Data records:
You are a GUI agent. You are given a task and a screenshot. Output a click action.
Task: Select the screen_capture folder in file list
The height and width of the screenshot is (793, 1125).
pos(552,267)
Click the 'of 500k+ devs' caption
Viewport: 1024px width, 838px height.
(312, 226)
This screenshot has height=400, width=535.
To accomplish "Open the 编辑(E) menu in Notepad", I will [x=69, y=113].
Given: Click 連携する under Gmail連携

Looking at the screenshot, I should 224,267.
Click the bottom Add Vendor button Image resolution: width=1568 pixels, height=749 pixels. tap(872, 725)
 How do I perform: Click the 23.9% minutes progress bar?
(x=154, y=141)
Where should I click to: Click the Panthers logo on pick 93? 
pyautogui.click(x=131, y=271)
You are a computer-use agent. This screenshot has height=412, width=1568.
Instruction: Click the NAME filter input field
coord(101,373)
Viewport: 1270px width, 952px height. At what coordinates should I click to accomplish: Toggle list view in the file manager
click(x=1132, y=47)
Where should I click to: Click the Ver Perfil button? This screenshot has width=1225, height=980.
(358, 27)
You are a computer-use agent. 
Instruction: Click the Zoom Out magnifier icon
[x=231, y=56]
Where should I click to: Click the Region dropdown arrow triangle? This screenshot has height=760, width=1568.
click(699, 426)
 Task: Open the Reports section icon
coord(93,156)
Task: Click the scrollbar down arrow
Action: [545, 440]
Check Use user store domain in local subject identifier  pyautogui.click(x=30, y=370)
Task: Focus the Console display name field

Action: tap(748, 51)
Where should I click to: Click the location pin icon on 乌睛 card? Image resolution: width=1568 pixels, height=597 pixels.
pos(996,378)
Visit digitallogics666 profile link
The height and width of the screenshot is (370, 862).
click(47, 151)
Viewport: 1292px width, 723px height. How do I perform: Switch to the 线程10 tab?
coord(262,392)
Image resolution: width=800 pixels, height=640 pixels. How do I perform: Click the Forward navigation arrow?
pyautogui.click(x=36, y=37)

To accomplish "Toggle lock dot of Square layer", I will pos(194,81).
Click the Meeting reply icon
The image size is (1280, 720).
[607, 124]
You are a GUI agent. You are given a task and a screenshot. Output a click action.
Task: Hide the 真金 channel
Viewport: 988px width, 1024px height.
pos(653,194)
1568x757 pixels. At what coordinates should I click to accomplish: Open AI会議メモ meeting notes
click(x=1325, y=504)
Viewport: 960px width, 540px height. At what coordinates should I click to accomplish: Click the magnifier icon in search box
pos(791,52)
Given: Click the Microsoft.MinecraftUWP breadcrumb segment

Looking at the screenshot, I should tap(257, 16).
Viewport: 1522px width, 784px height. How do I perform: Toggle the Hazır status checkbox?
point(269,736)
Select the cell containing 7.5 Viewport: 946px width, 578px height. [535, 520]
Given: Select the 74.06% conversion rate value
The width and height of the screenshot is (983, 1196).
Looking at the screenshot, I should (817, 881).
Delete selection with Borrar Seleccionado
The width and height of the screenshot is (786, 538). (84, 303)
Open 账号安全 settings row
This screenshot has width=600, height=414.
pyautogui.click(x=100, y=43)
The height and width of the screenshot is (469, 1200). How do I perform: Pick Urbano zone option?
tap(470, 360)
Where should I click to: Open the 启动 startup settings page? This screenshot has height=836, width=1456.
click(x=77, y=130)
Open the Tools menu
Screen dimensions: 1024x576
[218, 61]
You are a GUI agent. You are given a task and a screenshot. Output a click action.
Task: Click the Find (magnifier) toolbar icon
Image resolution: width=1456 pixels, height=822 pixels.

=== YOUR OBJECTIVE ===
Could you set down every line above exactly as written?

=== YOUR RESPONSE ===
You are a GUI agent. You are given a task and a screenshot. Output a click action.
Task: Select the screen_capture folder in file list
The height and width of the screenshot is (793, 1125).
pos(552,267)
Click the 'of 500k+ devs' caption
Viewport: 1024px width, 838px height.
(312, 226)
This screenshot has height=400, width=535.
To accomplish "Open the 编辑(E) menu in Notepad", I will [x=69, y=113].
Given: Click 連携する under Gmail連携

Looking at the screenshot, I should 224,267.
Click the bottom Add Vendor button Image resolution: width=1568 pixels, height=749 pixels. tap(872, 725)
 How do I perform: Click the 23.9% minutes progress bar?
(x=154, y=141)
Where should I click to: Click the Panthers logo on pick 93? 
pyautogui.click(x=131, y=271)
You are a computer-use agent. This screenshot has height=412, width=1568.
Instruction: Click the NAME filter input field
coord(101,373)
Viewport: 1270px width, 952px height. At what coordinates should I click to accomplish: Toggle list view in the file manager
click(x=1132, y=47)
Where should I click to: Click the Ver Perfil button? This screenshot has width=1225, height=980.
(358, 27)
You are a computer-use agent. 
Instruction: Click the Zoom Out magnifier icon
[x=231, y=56]
Where should I click to: Click the Region dropdown arrow triangle? This screenshot has height=760, width=1568.
click(699, 426)
 Task: Open the Reports section icon
coord(93,156)
Task: Click the scrollbar down arrow
Action: [545, 440]
Check Use user store domain in local subject identifier  pyautogui.click(x=30, y=370)
Task: Focus the Console display name field

Action: tap(748, 51)
Where should I click to: Click the location pin icon on 乌睛 card? Image resolution: width=1568 pixels, height=597 pixels.
pos(996,378)
Visit digitallogics666 profile link
The height and width of the screenshot is (370, 862).
click(47, 151)
Viewport: 1292px width, 723px height. How do I perform: Switch to the 线程10 tab?
coord(262,392)
Image resolution: width=800 pixels, height=640 pixels. How do I perform: Click the Forward navigation arrow?
pyautogui.click(x=36, y=37)

To accomplish "Toggle lock dot of Square layer", I will pos(194,81).
Click the Meeting reply icon
The image size is (1280, 720).
[607, 124]
You are a GUI agent. You are given a task and a screenshot. Output a click action.
Task: Hide the 真金 channel
Viewport: 988px width, 1024px height.
pos(653,194)
1568x757 pixels. At what coordinates should I click to accomplish: Open AI会議メモ meeting notes
click(x=1325, y=504)
Viewport: 960px width, 540px height. At what coordinates should I click to accomplish: Click the magnifier icon in search box
pos(791,52)
Given: Click the Microsoft.MinecraftUWP breadcrumb segment

Looking at the screenshot, I should tap(257, 16).
Viewport: 1522px width, 784px height. How do I perform: Toggle the Hazır status checkbox?
point(269,736)
Select the cell containing 7.5 Viewport: 946px width, 578px height. [535, 520]
Given: Select the 74.06% conversion rate value
The width and height of the screenshot is (983, 1196).
Looking at the screenshot, I should (817, 881).
Delete selection with Borrar Seleccionado
The width and height of the screenshot is (786, 538). (84, 303)
Open 账号安全 settings row
This screenshot has width=600, height=414.
pyautogui.click(x=100, y=43)
The height and width of the screenshot is (469, 1200). How do I perform: Pick Urbano zone option?
tap(470, 360)
Where should I click to: Open the 启动 startup settings page? This screenshot has height=836, width=1456.
click(x=77, y=130)
Open the Tools menu
Screen dimensions: 1024x576
[218, 61]
You are a GUI agent. You are given a task and a screenshot. Output a click action.
Task: Click the Find (magnifier) toolbar icon
Image resolution: width=1456 pixels, height=822 pixels.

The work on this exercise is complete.